Teraz w końcu udało się przejąć w idealnym stanie jeden z takich pojazdów. Dokonali tego ukraińscy żołnierze w obwodzie donieckim. Maszyna została porzucona w polu w wyniku rosyjskiego odwrotu. Ukraińcy urządzili tam małą kontrofensywę. Żołnierze mają zamiar przyjrzeć się bliżej rosyjskiemu "czołgowi-żółwiowi". Mają oni nadzieję, że uda im się opracować nową taktykę do szybszej ich eliminacji.
Rosyjski "czołg-żółw" to bardzo kiepski wynalazek
Jakiś czas temu, Rosjanie sami przyznali, że takie maszyny to bardzo kiepski pomysł. Było to następstwem masowych ich pacyfikacji przez ukraińskie drony kamikadze. Nie oznacza to jednak, że całkowicie znikły z frontu. Czołg z taką żelazną konstrukcją ma ograniczoną możliwość manewrowania w terenie, a dodatkowo załoga ma skróconą widoczność celów. Takie pomysły nie mogą być praktyczne.

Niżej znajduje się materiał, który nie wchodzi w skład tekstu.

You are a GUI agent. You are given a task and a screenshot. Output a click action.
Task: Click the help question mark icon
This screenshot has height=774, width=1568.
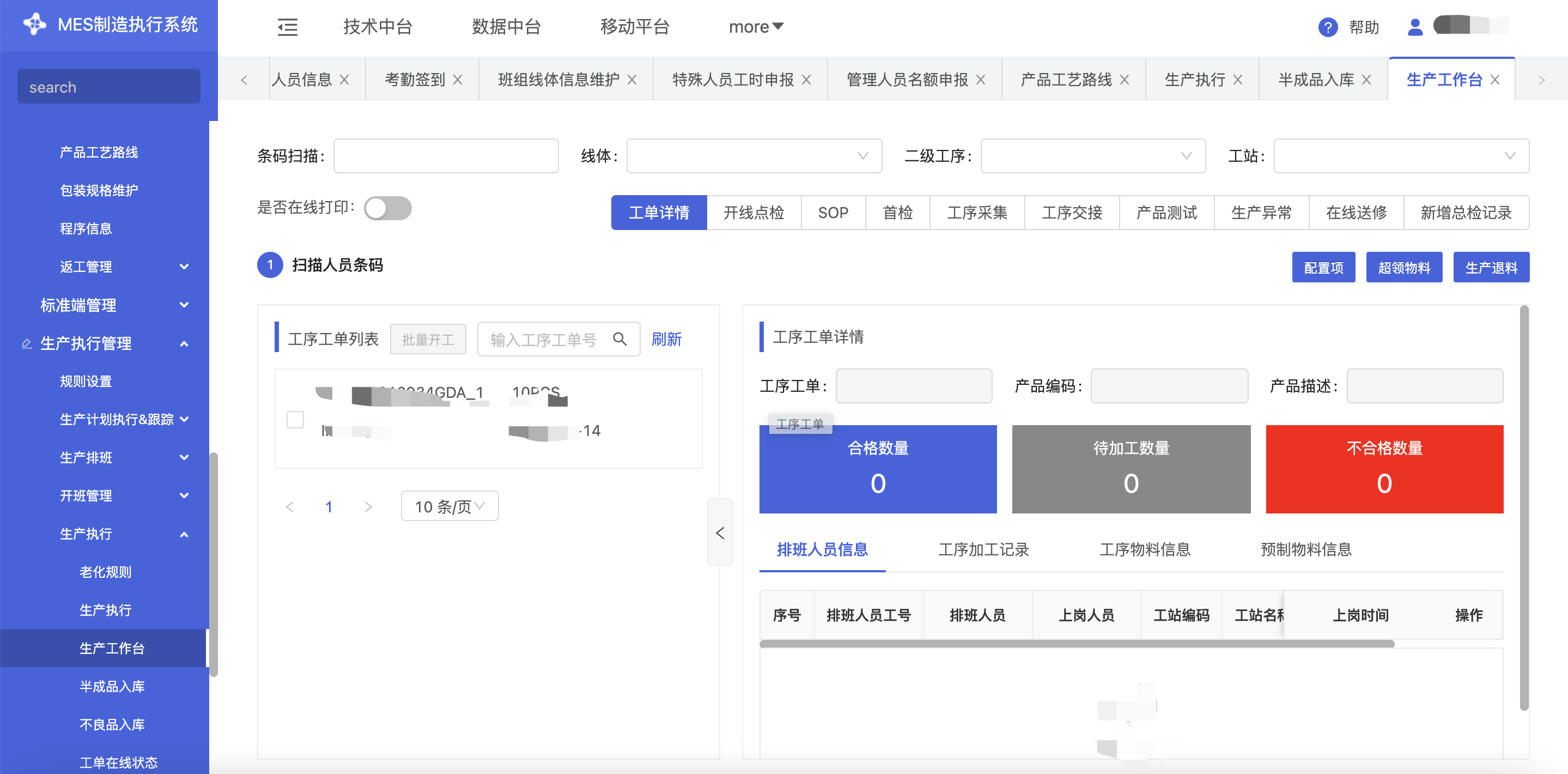[1328, 27]
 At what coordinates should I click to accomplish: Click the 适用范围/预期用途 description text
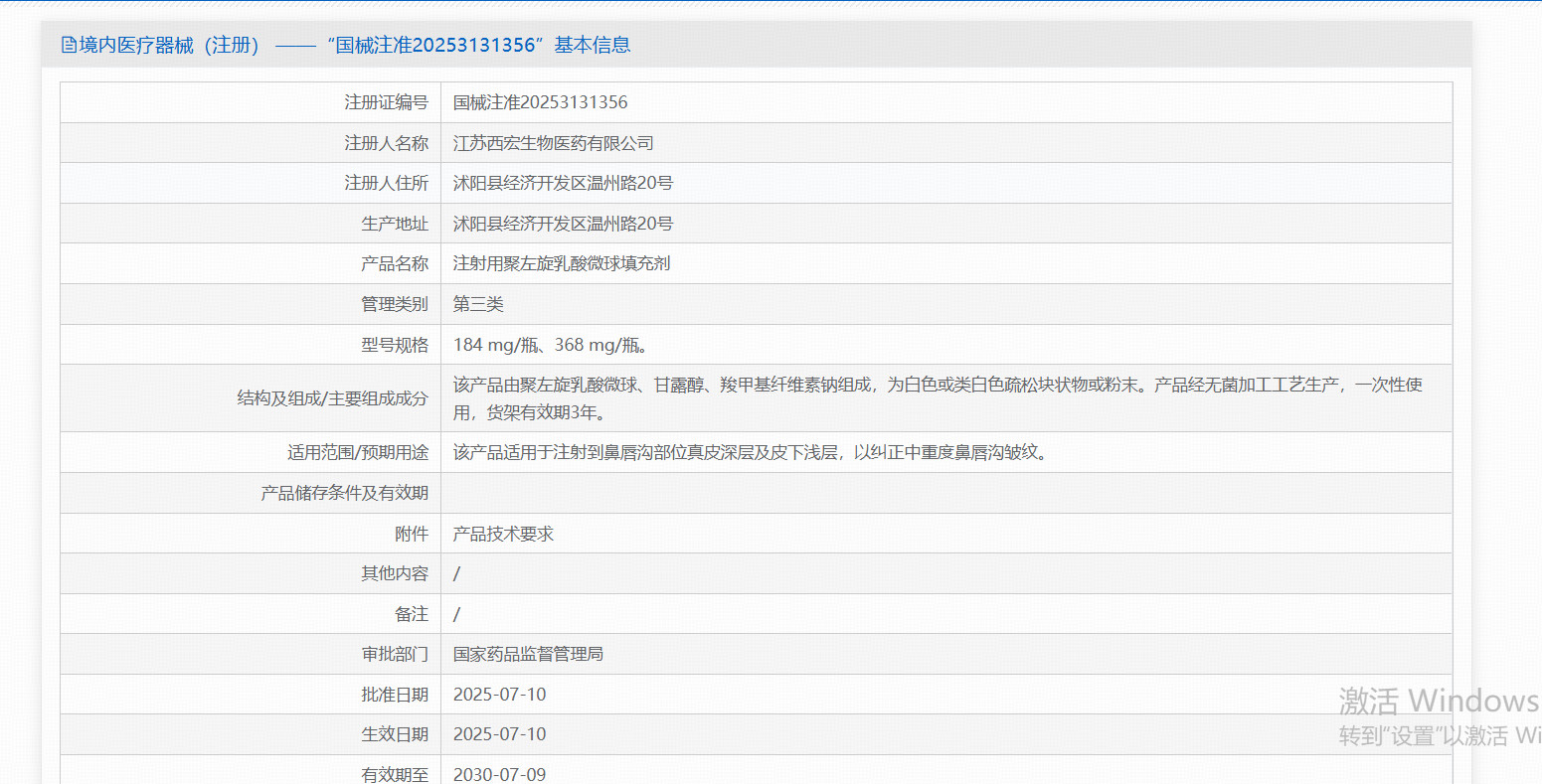click(751, 452)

Ciężka konstrukcja ogranicza ich prędkość i sprawia, że pojazdy dużo więcej palą, co nie jest bez znaczenia dla ich zasięgu. Bardzo często bywa, że maszyna szybko zużywa zapas paliwa i ostatecznie porzucana jest w polu, jak ten czołg z powyższego nagrania. Co ciekawe, najczęściej na takie potwory przerabiane są czołgi T-72.
"Czołgi-żółwie" masowo pacyfikowane w Ukrainie
Na początku czerwca Ukraińcy opublikowali materiał filmowy w roli głównej z takim pojazdem. Rosjanie w panice tak szybko opuścili swój pancerny wynalazek, że pozostawili otwarty właz wejściowy do wieży. Ukraińcy nie mogli przegapić takiej okazji wlecenia dronem kamikadze z ładunkiem termobarycznym do wnętrza czołgu. Eksplozja była tak potężna, że czołg-żółw" w kilka sekund rozpadł się na drobne kawałki.
Przy okazji warto też przypomnieć, że rosyjski "żelazny bałagan" nie jest wcale takim nowym pomysłem. Jak pisał Daniel Górecki, historia pamięta choćby Latającego Słonia (ang. The Flying Elephant), czyli prototypowy model brytyjskiego czołgu superciężkiego, przedstawiony w okresie I wojny światowej przez inżyniera Williama Trittona, który optymistycznie wierzył, że taka konstrukcja ochroni załogę przed niemal każdym zagrożeniem. Jego budowa nie została jednak nigdy ukończona, m.in. przez zarzuty o zbyt małą mobilność, co być może powinno być dla Rosji pewną wskazówką.